ASSIGNMENT
Leave out the pictures and give back all the entries exactly as written.

RECORDS FOR PROCESSING
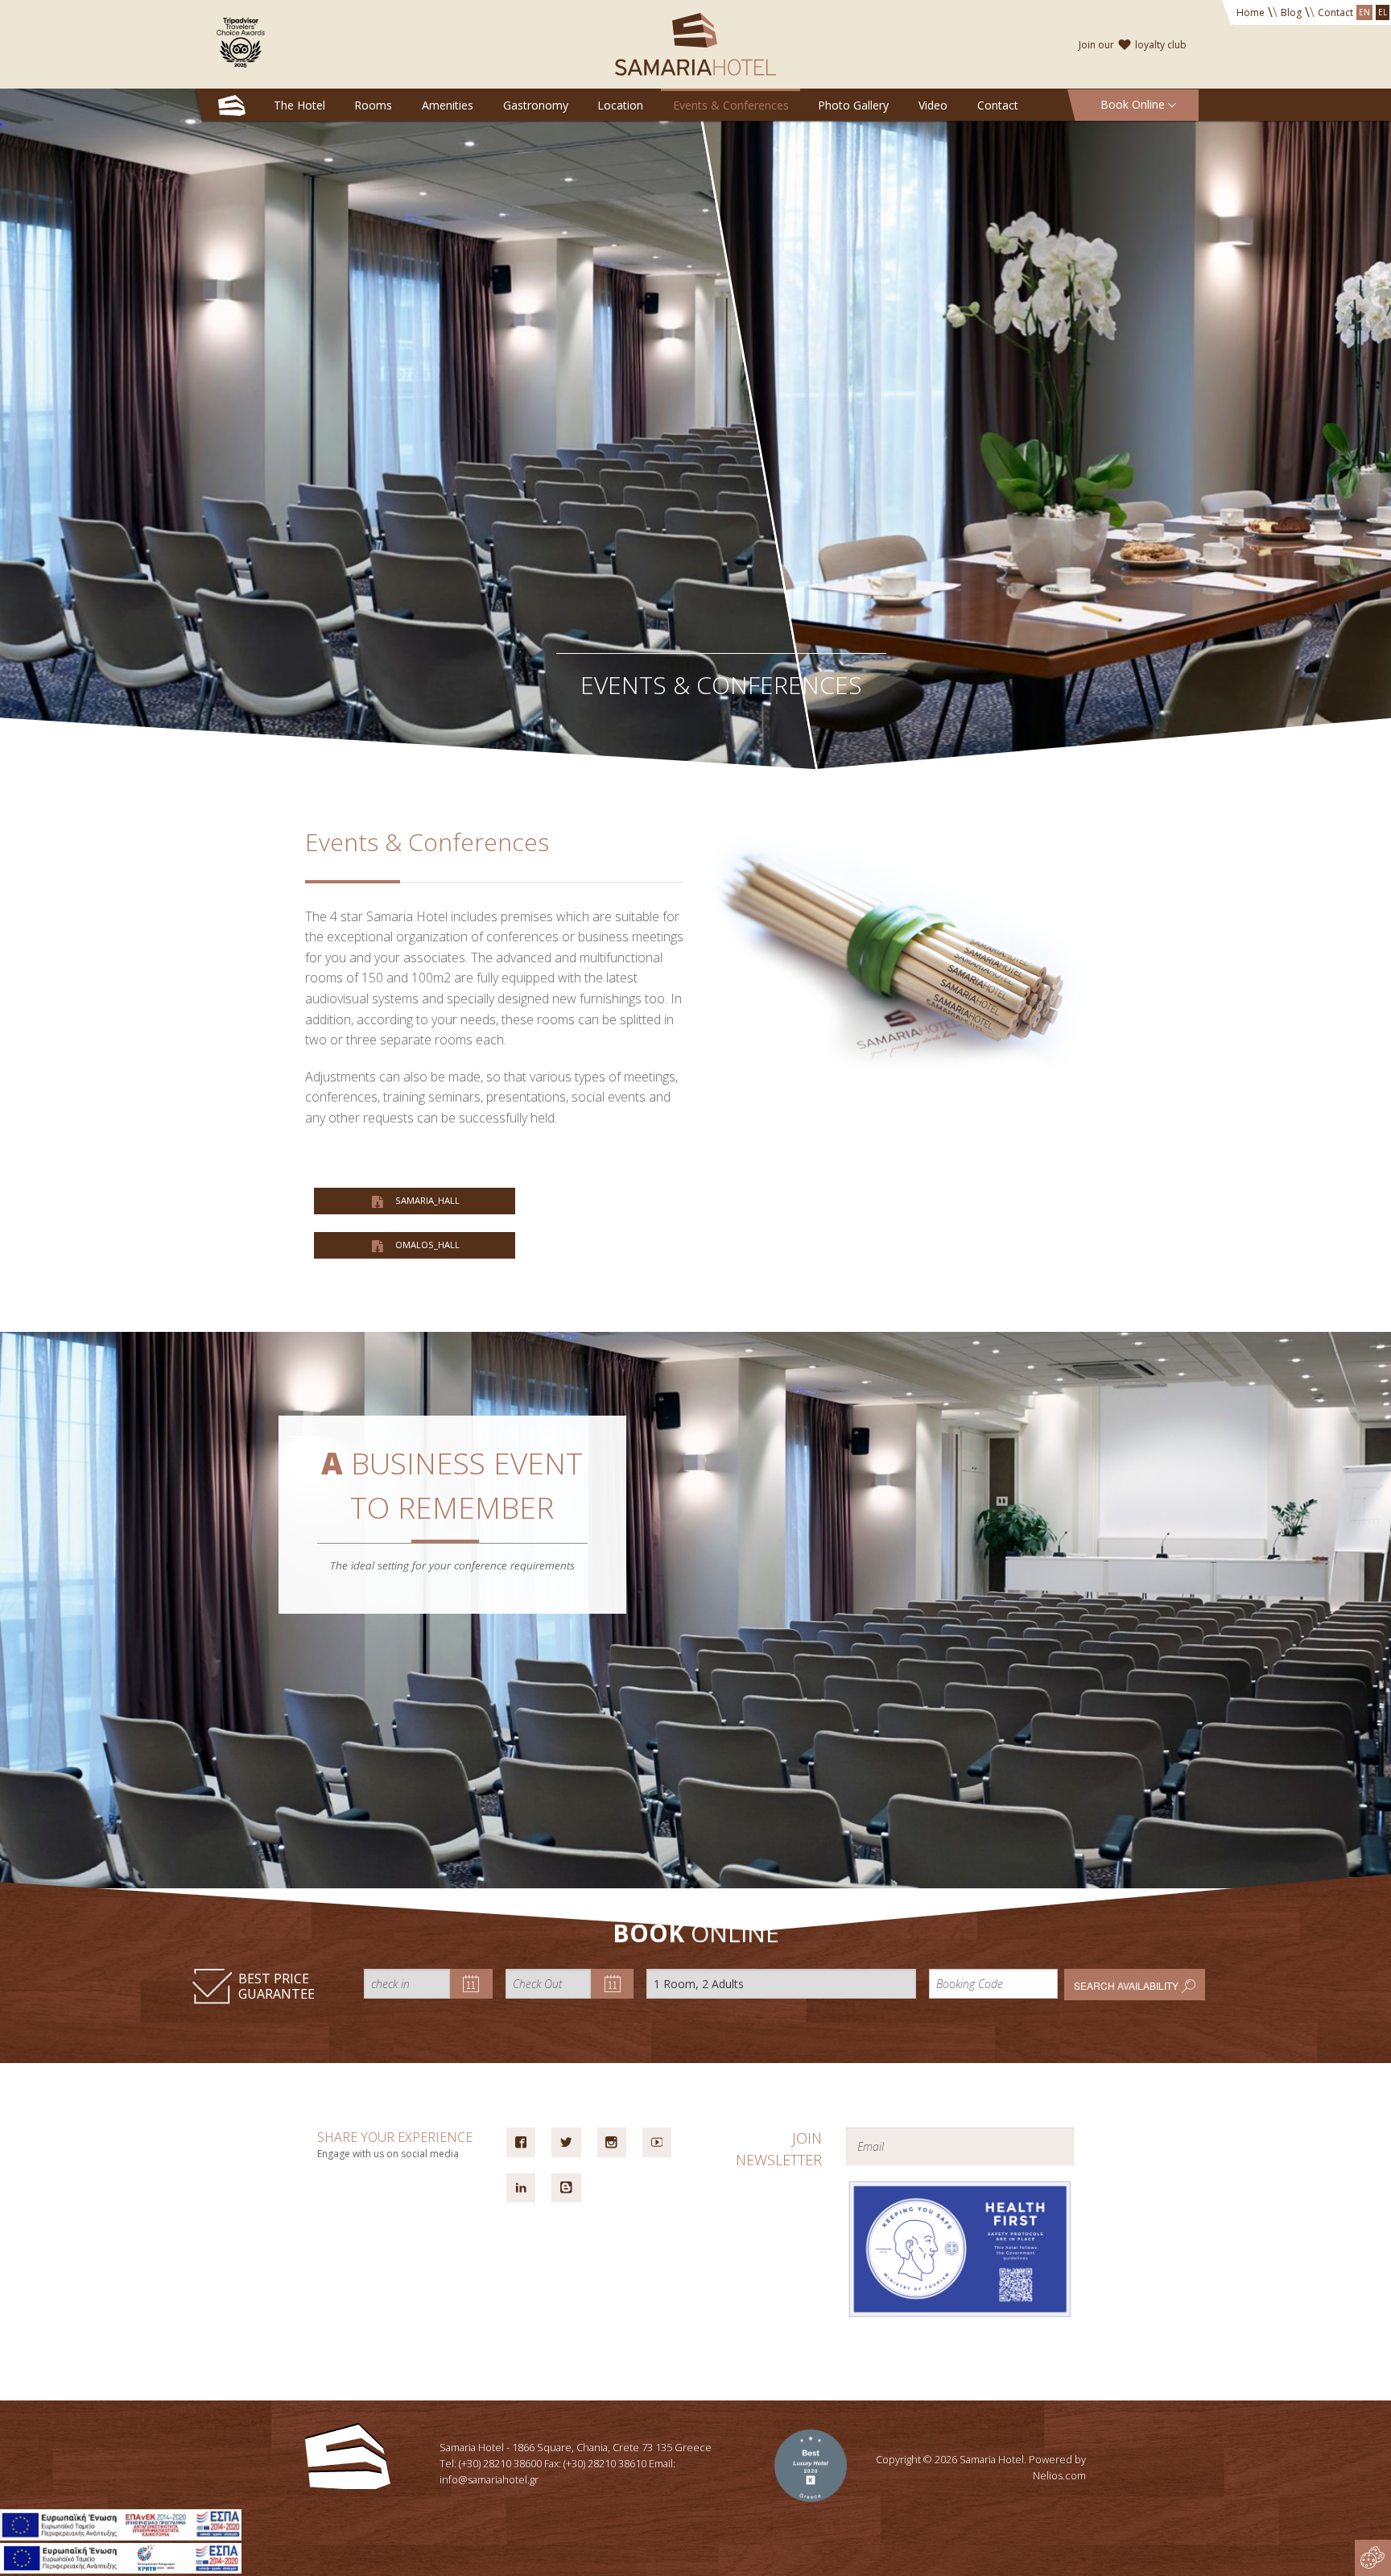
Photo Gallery (853, 105)
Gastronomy (535, 105)
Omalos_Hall (426, 1244)
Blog (1291, 12)
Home (1250, 12)
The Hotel (299, 105)
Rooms (373, 105)
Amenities (447, 105)
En (1364, 12)
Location (620, 105)
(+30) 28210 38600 (500, 2463)
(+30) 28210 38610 (604, 2463)
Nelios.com (1059, 2475)
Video (932, 105)
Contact (1335, 12)
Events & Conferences (731, 105)
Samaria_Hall (426, 1200)
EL (1382, 12)
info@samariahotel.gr (489, 2479)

ANSWER BOX
Photo Gallery (853, 105)
Gastronomy (535, 105)
Omalos_Hall (426, 1244)
Blog (1291, 12)
Home (1250, 12)
The Hotel (299, 105)
Rooms (373, 105)
Amenities (447, 105)
En (1364, 12)
Location (620, 105)
(+30) 28210 38600 (500, 2463)
(+30) 28210 38610 (604, 2463)
Nelios.com (1059, 2475)
Video (932, 105)
Contact (1335, 12)
Events & Conferences (731, 105)
Samaria_Hall (426, 1200)
EL (1382, 12)
info@samariahotel.gr (489, 2479)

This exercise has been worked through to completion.